EXCERPT PROVIDED »
::::
NVIDIA released a new multilingual speech-to-text model today: Nemotron 3.5 ASR, ideal for voice agents.
This model is available in both multilingual (Nemotron 3.5 ASR) and English-only (Nemotron 3 ASR) checkpoints. It's the lowest-latency STT model we’ve tested. It’s also completely open source, fine-tunable, and you can host it on your own infrastructure.
Headline numbers from the Pipecat stt-benchmark:

The multilingual model is faster than any other model in the benchmark, with respectable accuracy. The English-only model is equally fast, with accuracy very close to the best-scoring models available today. This defines a new point on the Pareto frontier of latency/accuracy.

The benchmark above is open source. All code is here.
The latency is configurable, by setting the audio processing “chunk size.” Larger chunk sizes allow for slightly higher accuracy. For voice agents, we always configure transcription for the lowest possible latency. The chunk size is configurable dynamically, though, so if you have both voice agent and batch transcription use cases, you can serve both use cases with a single model deployment.
::::
RECORDED INFORMATION »
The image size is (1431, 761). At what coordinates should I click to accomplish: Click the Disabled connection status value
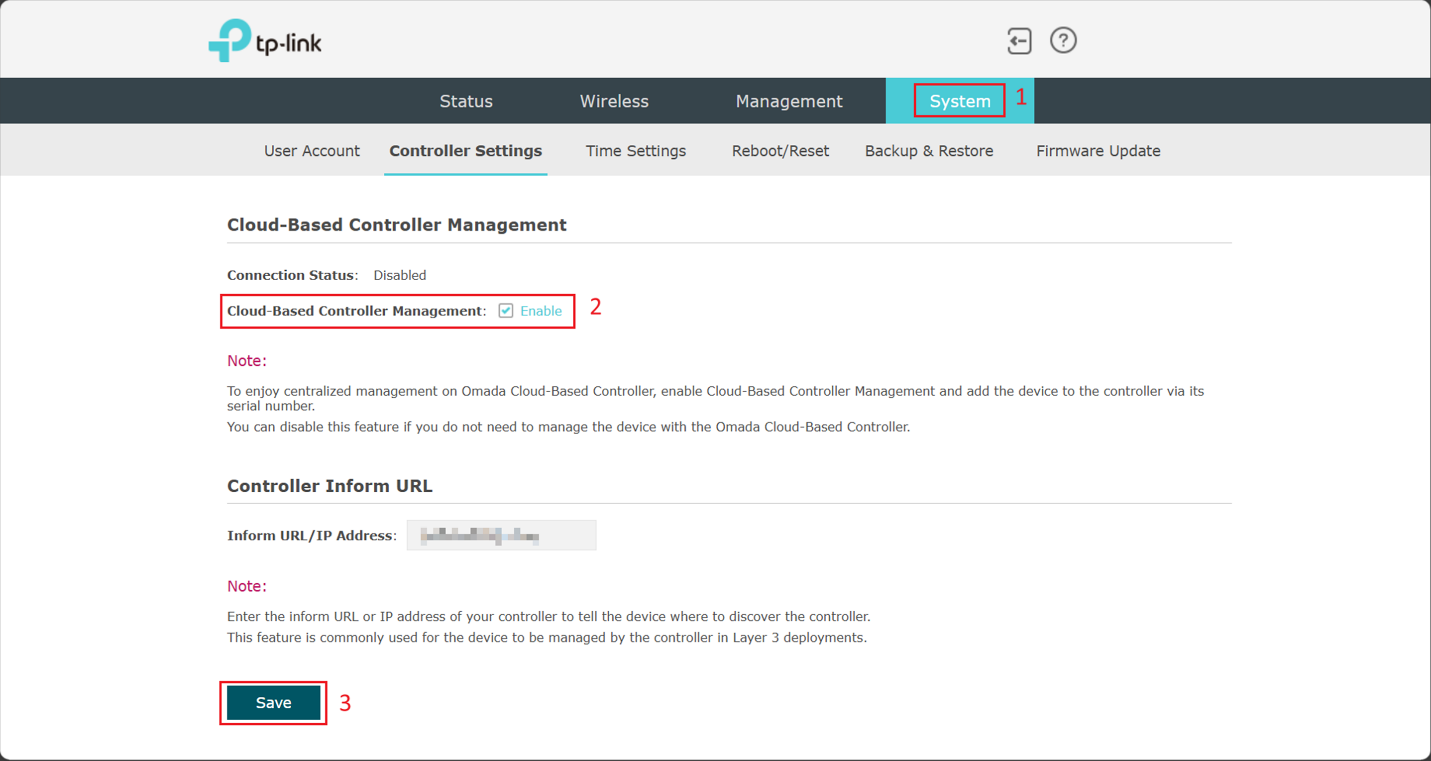coord(400,275)
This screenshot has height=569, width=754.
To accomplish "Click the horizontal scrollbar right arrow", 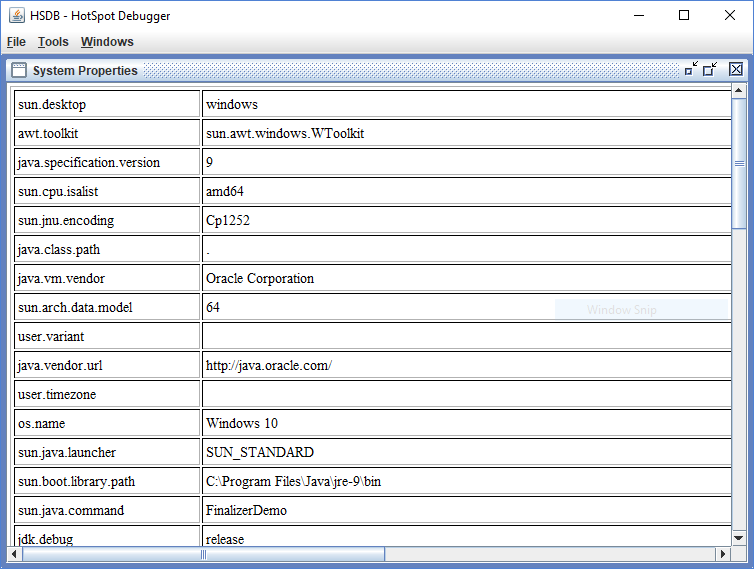I will pos(722,554).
::::
SET TASK A »
In the post on NVIDIA's Nemotron speech-to-text models, what is the English-only checkpoint called?
SET TASK B »
From the post on NVIDIA's Nemotron speech-to-text models, reproduce word for word the part that opens with "Headline numbers from" and closes with "frontier of latency/accuracy.".
SET TASK C »
Take the post on NVIDIA's Nemotron speech-to-text models further, picking up after its final sentence.

REPLY A »
Nemotron 3 ASR

REPLY B »
Headline numbers from the Pipecat stt-benchmark:

The multilingual model is faster than any other model in the benchmark, with respectable accuracy. The English-only model is equally fast, with accuracy very close to the best-scoring models available today. This defines a new point on the Pareto frontier of latency/accuracy.

REPLY C »
Being able to host the model yourself has a number of advantages.
- Many enterprises need to keep all voice agent data processing inside their own security and compliance boundary.
- You control capacity planning and can prioritize latency. (Including minimizing the spread between median latency and latency under heavy load).
- Significant cost savings are possible.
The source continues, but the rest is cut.